**What the task requires**: Whatever lies between the line that holds "The height and" and the final line of the records below, both included, should be repeated exactly; leave out the pictures and add nothing.

Stored items:
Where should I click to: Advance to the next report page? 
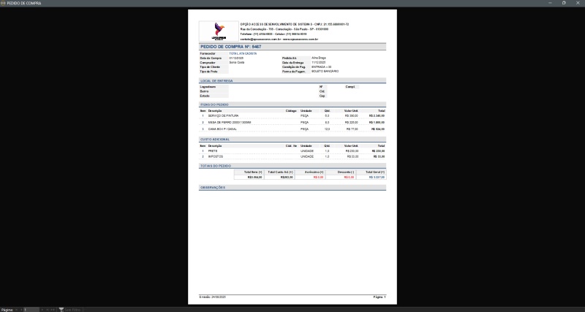tap(43, 309)
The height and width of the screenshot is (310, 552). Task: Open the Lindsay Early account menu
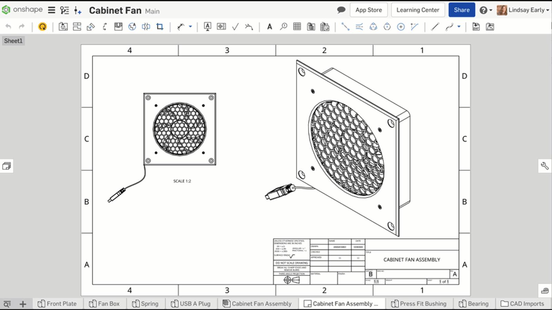pos(523,10)
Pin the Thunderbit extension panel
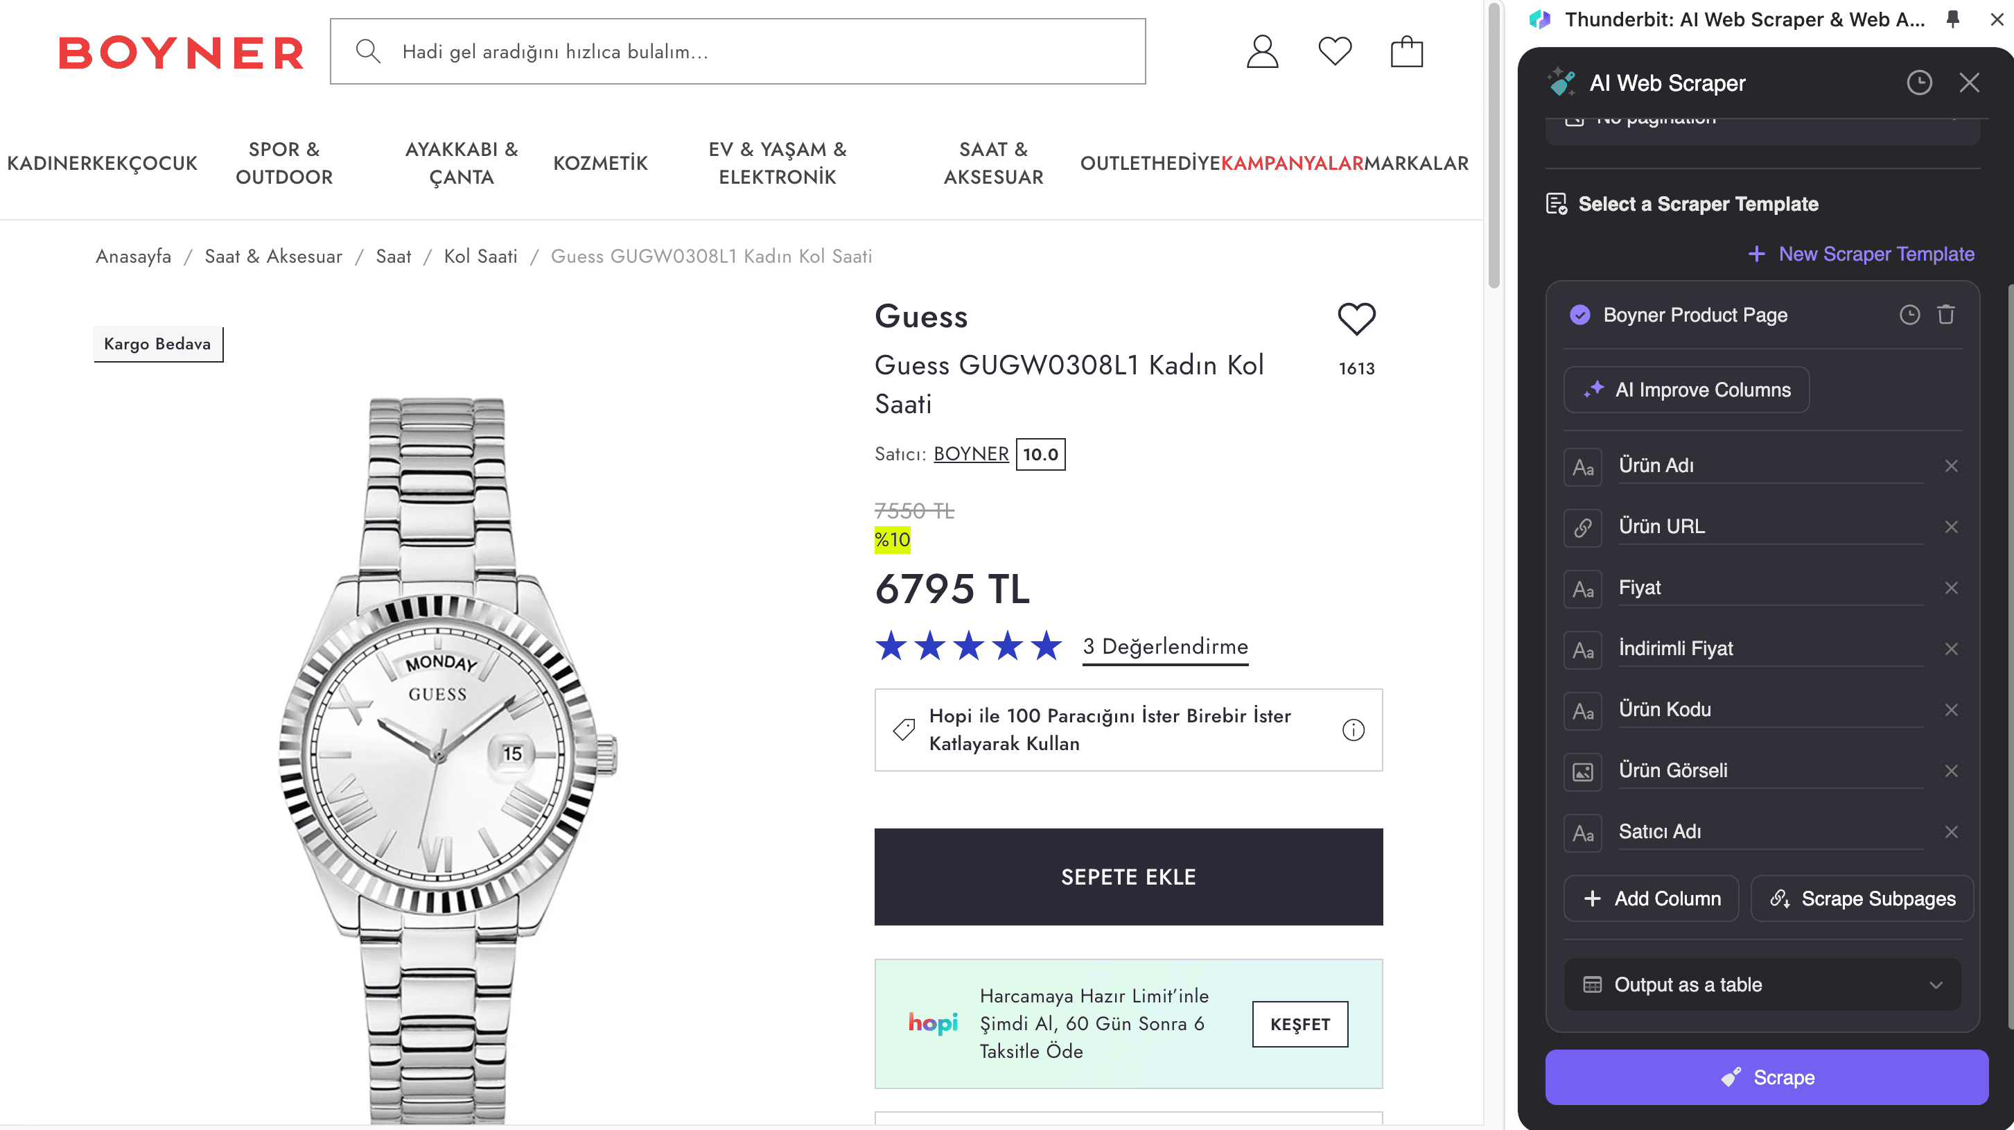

**Written response**:
The height and width of the screenshot is (310, 552). Task: Open the Lindsay Early account menu
pos(523,10)
Pin the Thunderbit extension panel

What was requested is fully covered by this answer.